En 2001-2002, le Cadtm international et le Centre des droits économiques et sociaux (Cdes) ont commencé à mener une campagne sur la question particulière de la dette de l’Équateur constituée par la vente de bateaux de pêche par la Norvège à l’Équateur. Les deux groupes ont constitué un dossier pour démontrer que cette dette à l’égard de la Norvège était une dette illégitime parce que la Norvège avait vendu ces bateaux à l’Équateur non pour servir les intérêts équatoriens mais pour répondre à la crise d’un secteur important d’exportation de la Norvège, en l’occurrence les chantiers navals.
La Norvège recherchait des pays prêts à acheter des bateaux de pêche, pourtant ceux achetés par l’Équateur n’ont quasiment jamais servi à la pêche mais à transporter des bananes au profit d’une des grandes fortunes du pays. Cet exemple concret illustre comment on a commencé à mener campagne contre la dette : en ciblant une dette particulière et en introduisant la notion de dette illégitime. On a réussi à s’allier à l’organisation norvégienne Slug et à introduire la notion d’audit, pour faire la clarté sur ce qui était réclamé à l’Équateur.

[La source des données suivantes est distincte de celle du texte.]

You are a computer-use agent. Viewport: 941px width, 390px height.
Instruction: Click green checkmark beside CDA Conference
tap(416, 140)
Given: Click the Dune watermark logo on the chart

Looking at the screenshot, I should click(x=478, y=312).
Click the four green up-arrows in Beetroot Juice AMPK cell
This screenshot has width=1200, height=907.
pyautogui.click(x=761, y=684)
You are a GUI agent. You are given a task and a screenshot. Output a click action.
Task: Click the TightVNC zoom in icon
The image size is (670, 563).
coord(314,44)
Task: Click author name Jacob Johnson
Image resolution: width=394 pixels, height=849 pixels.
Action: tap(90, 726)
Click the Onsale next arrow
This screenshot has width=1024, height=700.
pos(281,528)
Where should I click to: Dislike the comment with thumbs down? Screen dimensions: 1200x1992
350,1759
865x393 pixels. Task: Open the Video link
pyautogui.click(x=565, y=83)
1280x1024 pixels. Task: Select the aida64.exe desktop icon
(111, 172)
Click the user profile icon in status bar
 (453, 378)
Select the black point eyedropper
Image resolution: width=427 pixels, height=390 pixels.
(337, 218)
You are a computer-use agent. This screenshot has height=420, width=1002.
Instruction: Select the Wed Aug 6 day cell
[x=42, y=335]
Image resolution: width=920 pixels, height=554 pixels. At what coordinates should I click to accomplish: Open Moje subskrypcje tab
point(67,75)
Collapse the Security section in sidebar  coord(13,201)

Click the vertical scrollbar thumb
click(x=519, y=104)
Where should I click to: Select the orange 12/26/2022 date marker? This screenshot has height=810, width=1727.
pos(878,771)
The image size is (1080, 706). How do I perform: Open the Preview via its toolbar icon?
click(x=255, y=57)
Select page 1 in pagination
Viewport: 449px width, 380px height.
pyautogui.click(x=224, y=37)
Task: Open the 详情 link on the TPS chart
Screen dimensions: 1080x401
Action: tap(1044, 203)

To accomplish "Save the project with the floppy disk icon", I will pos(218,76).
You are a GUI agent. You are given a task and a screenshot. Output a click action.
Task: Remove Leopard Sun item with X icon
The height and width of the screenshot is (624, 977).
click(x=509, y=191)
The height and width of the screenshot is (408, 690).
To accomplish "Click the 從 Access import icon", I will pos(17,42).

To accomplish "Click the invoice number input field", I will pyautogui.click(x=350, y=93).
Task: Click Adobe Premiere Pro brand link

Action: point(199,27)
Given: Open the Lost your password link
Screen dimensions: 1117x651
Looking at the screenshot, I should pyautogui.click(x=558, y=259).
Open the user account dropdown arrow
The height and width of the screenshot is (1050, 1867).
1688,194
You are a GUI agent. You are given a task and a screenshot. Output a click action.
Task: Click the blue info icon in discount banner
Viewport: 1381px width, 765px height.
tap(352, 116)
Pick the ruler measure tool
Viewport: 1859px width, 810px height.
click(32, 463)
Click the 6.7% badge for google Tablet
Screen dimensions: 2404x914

Cette campagne s’est déroulée dans un contexte de grandes mobilisations sociales à la fin des années 1990 et au début des années 2000, avec plusieurs mouvements populaires très importants qui se sont débarrassés de deux présidents néolibéraux en 2000 puis en 2005. Il y avait déjà eu des mobilisations importantes dans les années 1990, mais, en 2000, le président néolibéral a été renversé par une mobilisation populaire ; suite à des élections, il a été remplacé par un autre président, Lucio Guttierez, qui a mené une campagne sur un programme anti-Fmi, un programme de gauche et anti-États-Unis. Mais une fois élu, il a changé complètement de discours et a dit : «je suis le meilleur ami des États-Unis, Chavez est notre ennemi». Cela a provoqué du mécontentement, de la frustration et un nouveau soulèvement populaire en 2005. Le président a dû s’échapper du palais présidentiel en hélicoptère, avant que ne soit mis en place un gouvernement de transition dont Rafael Correa, qui allait être élu président de la République en décembre 2006, était ministre des Finances, dans un contexte où le prix du pétrole est assez élevé.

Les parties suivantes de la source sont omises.